[Work instruction]: Count lines with "computer" below; give only the number.

(Source data)

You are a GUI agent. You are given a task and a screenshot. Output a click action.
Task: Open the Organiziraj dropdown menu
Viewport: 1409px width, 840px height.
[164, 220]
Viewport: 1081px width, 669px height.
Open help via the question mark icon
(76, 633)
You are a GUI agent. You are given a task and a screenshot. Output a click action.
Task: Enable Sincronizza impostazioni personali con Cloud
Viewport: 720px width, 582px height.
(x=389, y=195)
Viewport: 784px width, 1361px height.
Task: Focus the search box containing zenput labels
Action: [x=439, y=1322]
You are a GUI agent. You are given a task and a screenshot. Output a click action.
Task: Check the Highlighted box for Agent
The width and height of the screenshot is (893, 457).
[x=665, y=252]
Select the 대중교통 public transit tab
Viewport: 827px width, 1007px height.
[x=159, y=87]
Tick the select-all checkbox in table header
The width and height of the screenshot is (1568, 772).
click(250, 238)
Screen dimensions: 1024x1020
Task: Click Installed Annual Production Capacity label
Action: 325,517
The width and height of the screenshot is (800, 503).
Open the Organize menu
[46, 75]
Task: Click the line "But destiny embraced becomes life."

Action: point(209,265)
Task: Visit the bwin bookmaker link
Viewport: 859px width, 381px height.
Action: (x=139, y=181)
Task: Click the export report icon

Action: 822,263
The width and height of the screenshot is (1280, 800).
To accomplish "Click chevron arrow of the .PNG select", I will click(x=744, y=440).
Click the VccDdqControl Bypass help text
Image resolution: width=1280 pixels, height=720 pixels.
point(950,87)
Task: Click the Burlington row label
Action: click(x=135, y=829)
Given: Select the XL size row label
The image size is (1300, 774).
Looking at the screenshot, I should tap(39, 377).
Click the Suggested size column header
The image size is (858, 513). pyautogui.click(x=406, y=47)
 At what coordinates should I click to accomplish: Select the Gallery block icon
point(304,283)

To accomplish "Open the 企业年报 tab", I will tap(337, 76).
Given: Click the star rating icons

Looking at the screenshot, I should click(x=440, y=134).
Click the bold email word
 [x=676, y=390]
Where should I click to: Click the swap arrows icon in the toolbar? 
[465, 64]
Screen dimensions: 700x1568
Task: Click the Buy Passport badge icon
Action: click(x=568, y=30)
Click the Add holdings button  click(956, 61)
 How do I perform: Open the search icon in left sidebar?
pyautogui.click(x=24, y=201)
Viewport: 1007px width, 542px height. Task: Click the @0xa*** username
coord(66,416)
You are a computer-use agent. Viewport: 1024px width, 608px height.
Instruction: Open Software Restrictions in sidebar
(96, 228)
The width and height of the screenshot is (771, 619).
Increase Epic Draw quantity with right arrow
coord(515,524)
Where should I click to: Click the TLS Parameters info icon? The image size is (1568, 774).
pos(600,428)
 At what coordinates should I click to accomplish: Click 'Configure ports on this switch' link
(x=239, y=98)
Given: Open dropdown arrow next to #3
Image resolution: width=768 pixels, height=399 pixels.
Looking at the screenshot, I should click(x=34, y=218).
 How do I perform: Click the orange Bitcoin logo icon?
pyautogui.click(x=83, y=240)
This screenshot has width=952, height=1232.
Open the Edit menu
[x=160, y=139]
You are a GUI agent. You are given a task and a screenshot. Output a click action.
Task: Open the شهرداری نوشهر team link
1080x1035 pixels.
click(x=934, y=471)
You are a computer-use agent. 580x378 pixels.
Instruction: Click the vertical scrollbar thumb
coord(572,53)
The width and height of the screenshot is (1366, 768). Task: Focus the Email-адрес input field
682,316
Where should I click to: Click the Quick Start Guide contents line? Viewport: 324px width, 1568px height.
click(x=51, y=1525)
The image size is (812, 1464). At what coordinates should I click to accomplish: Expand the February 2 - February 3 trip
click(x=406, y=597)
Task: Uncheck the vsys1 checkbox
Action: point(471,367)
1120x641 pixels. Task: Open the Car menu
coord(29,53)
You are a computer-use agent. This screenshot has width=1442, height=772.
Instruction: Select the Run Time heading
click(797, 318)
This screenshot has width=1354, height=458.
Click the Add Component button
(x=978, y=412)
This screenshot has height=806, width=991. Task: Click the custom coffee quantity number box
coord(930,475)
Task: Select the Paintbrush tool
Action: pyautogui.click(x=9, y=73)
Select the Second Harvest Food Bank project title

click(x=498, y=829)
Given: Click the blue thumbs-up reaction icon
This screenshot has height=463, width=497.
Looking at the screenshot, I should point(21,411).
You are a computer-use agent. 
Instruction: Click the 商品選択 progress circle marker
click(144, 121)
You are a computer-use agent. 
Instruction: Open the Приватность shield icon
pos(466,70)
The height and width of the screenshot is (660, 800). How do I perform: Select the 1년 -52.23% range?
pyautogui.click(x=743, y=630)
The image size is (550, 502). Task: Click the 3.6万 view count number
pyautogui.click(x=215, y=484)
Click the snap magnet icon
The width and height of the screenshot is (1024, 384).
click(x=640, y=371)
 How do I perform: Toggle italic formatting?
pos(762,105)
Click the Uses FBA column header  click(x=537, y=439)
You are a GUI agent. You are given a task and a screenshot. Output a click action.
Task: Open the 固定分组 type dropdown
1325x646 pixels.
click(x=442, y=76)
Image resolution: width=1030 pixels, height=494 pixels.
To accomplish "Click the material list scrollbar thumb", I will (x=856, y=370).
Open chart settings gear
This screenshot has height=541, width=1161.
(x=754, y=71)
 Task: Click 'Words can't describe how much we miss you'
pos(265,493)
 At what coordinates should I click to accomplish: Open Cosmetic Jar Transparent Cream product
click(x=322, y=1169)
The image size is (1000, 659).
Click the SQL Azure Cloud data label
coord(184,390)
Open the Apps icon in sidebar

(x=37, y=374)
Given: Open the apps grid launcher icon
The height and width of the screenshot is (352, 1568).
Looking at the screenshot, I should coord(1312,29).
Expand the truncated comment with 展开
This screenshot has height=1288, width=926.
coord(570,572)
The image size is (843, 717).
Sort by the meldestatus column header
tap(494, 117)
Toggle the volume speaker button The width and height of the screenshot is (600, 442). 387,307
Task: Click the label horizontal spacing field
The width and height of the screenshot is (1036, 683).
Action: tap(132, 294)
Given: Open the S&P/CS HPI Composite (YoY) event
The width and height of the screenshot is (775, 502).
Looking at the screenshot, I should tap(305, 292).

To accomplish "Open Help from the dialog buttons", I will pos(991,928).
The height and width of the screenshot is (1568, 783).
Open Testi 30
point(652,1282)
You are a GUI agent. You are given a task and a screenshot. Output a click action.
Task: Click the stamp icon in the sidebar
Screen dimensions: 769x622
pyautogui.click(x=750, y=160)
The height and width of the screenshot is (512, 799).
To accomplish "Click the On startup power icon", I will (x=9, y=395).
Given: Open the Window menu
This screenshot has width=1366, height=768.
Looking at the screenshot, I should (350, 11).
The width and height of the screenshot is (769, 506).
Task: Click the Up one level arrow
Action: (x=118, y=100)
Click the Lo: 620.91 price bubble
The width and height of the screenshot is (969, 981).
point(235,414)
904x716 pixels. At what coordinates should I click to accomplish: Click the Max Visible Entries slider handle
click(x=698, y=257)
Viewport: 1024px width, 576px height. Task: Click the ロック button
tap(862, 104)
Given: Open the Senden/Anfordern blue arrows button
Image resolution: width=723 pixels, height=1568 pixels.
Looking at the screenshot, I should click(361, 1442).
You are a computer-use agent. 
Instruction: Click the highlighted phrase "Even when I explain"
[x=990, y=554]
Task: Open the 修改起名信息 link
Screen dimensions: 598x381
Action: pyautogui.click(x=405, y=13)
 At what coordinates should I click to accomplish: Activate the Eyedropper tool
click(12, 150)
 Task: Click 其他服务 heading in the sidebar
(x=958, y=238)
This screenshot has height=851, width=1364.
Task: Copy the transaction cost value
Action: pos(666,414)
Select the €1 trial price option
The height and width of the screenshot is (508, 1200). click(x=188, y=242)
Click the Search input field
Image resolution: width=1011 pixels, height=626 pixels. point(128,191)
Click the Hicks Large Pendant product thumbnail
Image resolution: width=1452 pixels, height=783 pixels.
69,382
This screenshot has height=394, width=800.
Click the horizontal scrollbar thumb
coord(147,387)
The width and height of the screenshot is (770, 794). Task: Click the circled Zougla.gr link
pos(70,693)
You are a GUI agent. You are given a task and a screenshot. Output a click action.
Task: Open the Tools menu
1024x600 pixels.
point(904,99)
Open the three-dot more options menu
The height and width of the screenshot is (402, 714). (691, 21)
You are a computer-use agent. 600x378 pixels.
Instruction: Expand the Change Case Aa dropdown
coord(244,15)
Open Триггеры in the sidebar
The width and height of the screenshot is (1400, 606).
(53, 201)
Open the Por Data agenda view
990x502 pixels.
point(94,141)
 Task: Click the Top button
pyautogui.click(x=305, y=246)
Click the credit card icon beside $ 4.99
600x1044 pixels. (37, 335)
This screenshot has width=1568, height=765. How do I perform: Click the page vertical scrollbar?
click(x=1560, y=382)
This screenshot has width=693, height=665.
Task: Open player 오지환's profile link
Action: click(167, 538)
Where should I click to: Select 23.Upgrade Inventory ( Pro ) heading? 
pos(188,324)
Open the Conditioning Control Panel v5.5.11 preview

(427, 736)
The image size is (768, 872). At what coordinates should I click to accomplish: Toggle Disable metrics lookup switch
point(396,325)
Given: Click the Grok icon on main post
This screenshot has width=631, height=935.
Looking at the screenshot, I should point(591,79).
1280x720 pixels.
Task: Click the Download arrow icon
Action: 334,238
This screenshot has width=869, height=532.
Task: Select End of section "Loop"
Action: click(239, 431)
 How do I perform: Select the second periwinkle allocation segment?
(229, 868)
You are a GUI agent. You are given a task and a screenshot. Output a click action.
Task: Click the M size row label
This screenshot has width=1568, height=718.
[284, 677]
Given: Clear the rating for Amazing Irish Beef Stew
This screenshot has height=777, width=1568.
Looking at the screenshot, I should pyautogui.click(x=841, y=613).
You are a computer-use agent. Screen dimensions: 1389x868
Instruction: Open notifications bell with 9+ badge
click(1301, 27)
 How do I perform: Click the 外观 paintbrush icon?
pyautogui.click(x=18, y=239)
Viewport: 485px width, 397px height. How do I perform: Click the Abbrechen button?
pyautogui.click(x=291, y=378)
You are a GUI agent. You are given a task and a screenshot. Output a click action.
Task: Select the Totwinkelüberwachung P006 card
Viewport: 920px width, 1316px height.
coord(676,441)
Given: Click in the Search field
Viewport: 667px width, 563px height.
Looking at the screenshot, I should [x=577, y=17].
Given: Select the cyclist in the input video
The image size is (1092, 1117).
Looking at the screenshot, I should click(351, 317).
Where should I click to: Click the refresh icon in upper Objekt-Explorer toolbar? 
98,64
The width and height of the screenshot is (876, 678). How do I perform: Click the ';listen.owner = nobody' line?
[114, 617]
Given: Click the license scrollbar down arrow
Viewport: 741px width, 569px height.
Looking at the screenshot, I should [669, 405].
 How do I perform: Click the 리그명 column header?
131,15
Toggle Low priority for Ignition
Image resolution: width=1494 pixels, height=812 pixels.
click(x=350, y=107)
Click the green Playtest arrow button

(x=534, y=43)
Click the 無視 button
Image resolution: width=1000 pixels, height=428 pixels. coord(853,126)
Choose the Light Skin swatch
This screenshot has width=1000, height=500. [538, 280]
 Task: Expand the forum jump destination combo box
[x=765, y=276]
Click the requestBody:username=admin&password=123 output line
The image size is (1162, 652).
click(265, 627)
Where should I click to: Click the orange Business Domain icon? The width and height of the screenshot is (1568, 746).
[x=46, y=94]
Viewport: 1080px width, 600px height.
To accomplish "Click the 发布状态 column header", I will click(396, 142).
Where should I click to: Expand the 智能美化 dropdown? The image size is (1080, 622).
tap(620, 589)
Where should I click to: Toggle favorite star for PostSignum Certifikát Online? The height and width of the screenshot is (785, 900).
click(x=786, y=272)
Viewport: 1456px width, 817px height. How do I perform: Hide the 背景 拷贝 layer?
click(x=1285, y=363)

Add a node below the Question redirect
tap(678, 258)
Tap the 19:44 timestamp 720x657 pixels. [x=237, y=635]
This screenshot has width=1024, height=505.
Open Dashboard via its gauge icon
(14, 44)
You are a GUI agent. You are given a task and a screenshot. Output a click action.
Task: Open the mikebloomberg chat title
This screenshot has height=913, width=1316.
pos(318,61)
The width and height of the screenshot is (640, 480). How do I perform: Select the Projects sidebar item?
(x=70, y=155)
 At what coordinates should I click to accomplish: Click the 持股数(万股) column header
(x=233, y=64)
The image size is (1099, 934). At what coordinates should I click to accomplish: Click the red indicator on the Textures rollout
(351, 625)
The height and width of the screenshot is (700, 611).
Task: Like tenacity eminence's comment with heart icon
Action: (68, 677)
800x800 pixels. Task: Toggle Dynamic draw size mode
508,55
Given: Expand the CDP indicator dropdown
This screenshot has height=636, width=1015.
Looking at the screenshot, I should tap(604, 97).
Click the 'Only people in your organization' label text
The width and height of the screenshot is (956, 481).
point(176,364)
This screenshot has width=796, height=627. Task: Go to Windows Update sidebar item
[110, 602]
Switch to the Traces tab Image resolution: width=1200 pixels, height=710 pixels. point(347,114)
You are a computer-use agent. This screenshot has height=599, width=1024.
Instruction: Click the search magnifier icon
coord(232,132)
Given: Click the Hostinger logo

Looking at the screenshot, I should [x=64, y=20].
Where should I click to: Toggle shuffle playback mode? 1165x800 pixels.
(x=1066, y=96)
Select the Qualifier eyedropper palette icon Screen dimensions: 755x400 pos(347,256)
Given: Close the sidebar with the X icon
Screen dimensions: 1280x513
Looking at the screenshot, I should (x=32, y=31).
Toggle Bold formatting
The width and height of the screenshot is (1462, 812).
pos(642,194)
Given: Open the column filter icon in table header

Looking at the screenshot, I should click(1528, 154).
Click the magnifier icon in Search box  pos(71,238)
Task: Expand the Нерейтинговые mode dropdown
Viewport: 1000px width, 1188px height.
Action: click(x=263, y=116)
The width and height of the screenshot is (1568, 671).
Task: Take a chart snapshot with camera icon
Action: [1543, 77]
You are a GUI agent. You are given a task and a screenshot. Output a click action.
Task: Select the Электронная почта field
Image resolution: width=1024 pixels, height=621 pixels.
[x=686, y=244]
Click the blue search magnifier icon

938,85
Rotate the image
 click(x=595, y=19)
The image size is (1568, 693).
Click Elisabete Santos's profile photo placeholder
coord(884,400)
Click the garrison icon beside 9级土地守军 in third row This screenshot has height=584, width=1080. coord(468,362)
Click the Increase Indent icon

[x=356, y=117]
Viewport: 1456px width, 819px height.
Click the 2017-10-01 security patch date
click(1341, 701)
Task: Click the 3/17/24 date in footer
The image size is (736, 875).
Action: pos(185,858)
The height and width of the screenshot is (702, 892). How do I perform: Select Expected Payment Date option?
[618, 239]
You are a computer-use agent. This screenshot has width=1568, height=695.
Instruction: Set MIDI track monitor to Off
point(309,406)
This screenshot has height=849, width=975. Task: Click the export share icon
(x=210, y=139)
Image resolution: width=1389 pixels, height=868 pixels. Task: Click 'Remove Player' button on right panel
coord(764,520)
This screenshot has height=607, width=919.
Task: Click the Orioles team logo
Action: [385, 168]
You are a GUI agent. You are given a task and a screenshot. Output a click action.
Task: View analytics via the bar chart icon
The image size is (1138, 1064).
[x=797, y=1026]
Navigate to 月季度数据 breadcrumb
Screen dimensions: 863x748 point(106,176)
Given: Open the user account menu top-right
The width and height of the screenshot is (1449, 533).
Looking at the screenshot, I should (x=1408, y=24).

[Exercise result]: 10